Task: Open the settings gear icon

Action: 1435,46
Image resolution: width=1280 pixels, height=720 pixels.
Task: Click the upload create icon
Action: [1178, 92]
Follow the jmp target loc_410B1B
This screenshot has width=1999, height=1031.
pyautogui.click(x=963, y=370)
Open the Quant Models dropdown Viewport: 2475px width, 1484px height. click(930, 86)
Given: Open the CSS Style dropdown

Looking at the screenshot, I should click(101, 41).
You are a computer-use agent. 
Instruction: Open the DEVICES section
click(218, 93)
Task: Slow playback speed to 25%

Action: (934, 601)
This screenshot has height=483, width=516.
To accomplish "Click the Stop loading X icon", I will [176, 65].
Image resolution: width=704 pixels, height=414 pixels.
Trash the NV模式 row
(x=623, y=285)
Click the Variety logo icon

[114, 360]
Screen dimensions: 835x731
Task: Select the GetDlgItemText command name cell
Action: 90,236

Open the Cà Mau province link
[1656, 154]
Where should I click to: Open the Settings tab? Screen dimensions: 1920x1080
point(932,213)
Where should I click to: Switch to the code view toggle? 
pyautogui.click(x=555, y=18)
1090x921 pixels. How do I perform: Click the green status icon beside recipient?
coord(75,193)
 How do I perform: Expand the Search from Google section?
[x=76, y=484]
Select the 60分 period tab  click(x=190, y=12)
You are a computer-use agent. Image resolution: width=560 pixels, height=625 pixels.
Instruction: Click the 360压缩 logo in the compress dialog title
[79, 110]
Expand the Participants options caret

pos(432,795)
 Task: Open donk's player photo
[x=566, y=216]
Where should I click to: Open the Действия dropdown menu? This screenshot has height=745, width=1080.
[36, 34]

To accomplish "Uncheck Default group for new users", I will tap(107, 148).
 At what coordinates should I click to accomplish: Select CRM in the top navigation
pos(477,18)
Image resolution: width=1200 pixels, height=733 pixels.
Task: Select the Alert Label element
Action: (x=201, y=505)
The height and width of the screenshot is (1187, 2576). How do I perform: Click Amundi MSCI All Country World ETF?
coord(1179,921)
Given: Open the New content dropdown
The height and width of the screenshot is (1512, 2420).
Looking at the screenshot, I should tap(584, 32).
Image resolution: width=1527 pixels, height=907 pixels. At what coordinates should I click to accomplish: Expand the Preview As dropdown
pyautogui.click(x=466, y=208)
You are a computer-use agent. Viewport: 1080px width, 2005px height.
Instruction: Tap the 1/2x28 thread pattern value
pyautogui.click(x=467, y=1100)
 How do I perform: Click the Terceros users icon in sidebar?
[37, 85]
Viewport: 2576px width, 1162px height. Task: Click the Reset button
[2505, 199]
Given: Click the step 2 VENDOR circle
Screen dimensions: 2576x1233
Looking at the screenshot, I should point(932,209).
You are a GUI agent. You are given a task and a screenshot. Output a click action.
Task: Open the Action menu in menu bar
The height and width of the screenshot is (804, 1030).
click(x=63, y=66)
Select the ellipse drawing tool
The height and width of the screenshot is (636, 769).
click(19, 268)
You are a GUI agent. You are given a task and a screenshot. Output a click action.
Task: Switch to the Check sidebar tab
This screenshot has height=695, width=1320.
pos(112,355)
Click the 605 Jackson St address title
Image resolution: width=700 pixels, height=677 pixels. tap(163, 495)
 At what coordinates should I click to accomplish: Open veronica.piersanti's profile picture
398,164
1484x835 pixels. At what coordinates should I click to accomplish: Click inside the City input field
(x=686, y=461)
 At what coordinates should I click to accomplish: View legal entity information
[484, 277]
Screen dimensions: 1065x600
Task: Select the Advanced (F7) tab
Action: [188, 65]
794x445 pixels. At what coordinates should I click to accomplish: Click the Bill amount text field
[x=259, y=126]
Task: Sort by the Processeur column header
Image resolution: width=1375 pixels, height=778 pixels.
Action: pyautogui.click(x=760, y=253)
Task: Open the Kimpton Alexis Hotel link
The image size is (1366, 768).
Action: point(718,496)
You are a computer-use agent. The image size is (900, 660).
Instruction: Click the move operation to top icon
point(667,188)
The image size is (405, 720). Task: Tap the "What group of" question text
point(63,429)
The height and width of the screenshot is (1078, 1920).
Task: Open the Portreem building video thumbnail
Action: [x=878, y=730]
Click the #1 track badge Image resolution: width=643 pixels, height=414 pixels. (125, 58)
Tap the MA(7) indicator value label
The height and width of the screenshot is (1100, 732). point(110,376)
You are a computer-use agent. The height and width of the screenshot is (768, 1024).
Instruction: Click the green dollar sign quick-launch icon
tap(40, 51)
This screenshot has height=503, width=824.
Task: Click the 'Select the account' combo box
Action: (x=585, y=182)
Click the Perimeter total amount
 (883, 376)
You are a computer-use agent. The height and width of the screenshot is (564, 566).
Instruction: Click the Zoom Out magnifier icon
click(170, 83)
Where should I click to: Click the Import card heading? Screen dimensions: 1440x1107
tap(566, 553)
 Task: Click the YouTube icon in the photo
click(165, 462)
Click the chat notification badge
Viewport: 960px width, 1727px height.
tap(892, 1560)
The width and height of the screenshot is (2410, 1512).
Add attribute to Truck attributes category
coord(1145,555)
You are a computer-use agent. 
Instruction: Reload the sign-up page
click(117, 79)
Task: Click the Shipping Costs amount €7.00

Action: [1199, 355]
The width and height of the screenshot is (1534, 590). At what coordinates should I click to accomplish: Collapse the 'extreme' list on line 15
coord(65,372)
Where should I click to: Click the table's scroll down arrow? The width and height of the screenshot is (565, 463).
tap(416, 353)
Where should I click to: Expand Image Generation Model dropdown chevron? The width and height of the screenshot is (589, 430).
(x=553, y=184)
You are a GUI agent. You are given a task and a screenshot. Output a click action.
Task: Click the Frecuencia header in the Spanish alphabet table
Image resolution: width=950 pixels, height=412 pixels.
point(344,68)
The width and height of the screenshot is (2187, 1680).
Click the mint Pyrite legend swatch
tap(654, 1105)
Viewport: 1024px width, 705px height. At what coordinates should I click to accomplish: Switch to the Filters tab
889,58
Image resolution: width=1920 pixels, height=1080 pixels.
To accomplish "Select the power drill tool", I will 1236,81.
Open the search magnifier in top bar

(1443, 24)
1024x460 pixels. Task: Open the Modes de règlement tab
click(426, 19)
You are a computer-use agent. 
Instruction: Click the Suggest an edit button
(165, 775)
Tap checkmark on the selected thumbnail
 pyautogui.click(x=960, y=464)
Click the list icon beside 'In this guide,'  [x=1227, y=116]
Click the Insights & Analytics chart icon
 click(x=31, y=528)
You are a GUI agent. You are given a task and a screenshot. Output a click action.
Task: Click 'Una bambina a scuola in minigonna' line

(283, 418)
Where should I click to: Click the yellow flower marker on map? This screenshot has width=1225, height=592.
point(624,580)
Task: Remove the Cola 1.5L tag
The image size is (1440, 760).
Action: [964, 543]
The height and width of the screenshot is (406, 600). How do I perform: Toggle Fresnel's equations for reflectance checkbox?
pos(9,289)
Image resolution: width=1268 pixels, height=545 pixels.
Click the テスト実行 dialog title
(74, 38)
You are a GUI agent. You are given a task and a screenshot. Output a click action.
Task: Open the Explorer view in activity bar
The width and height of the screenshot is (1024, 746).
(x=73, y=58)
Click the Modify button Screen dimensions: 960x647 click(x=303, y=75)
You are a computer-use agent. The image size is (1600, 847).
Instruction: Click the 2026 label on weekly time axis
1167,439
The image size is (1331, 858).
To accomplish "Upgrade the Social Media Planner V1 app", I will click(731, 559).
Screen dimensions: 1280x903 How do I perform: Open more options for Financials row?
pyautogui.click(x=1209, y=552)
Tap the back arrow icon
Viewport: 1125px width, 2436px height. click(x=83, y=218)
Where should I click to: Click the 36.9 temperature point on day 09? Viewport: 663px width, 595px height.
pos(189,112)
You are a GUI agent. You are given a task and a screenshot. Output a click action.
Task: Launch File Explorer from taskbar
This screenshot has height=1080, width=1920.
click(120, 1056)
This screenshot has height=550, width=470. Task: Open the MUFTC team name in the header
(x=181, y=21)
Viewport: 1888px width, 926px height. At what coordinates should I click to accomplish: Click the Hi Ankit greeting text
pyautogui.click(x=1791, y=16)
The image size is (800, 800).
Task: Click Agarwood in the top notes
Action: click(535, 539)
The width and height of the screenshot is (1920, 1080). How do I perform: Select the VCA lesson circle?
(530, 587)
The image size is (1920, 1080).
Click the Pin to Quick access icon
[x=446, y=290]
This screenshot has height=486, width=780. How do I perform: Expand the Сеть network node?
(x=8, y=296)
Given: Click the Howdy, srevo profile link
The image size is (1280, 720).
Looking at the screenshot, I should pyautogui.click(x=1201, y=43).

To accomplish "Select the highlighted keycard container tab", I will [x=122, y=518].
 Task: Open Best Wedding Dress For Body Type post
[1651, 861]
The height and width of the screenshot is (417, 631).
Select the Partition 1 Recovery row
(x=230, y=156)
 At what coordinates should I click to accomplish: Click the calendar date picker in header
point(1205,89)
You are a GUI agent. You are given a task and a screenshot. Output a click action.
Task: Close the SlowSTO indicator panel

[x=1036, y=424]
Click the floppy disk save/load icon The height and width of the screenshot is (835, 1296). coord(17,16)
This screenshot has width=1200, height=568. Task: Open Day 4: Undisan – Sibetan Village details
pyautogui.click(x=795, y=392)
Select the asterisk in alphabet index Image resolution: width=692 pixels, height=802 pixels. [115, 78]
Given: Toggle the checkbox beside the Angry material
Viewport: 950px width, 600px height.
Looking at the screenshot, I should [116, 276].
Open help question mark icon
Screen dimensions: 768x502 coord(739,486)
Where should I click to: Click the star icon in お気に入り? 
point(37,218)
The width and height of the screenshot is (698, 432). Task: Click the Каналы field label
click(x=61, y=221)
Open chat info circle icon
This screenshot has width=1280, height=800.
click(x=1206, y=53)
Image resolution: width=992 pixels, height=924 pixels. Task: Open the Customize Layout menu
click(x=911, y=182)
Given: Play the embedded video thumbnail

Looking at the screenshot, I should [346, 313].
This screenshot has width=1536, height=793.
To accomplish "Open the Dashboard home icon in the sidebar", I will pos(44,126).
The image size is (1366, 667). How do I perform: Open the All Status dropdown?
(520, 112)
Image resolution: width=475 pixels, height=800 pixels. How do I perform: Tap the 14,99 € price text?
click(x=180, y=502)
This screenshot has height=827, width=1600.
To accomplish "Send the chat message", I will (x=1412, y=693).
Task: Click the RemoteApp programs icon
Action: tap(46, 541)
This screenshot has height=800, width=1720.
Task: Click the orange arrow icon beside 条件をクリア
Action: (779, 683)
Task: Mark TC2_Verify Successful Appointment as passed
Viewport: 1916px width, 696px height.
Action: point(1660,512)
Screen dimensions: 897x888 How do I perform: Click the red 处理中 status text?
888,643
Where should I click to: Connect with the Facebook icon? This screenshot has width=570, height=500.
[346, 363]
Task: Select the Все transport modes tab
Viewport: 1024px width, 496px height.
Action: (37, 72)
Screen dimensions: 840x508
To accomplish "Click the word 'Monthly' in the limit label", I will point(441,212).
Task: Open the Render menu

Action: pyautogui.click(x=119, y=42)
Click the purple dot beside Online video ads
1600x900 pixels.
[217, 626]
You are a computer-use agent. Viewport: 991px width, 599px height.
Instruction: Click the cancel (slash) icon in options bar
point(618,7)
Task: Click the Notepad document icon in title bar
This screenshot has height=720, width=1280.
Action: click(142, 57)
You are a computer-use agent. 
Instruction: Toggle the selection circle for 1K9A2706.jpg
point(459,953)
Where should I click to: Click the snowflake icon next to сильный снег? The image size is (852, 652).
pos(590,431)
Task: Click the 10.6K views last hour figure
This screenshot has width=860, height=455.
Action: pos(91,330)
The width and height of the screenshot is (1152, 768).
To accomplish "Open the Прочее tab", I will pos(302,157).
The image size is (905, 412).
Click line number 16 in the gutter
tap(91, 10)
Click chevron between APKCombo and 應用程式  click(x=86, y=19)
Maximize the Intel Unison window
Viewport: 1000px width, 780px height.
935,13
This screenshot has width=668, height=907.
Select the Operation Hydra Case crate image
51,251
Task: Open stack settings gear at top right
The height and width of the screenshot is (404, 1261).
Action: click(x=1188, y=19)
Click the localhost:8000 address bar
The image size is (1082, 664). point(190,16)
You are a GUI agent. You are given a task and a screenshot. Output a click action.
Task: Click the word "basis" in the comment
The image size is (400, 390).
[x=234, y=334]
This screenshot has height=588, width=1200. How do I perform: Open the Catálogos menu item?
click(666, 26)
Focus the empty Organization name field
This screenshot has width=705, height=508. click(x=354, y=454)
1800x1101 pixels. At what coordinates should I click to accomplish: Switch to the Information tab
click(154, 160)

What is expected ->
Please copy the entries exactly, from the first line up to and including the line that contains "click(218, 93)".

Answer to the exercise ->
Task: Open the settings gear icon

Action: 1435,46
Image resolution: width=1280 pixels, height=720 pixels.
Task: Click the upload create icon
Action: [1178, 92]
Follow the jmp target loc_410B1B
This screenshot has width=1999, height=1031.
pyautogui.click(x=963, y=370)
Open the Quant Models dropdown Viewport: 2475px width, 1484px height. click(930, 86)
Given: Open the CSS Style dropdown

Looking at the screenshot, I should click(101, 41).
You are a computer-use agent. 
Instruction: Open the DEVICES section
click(218, 93)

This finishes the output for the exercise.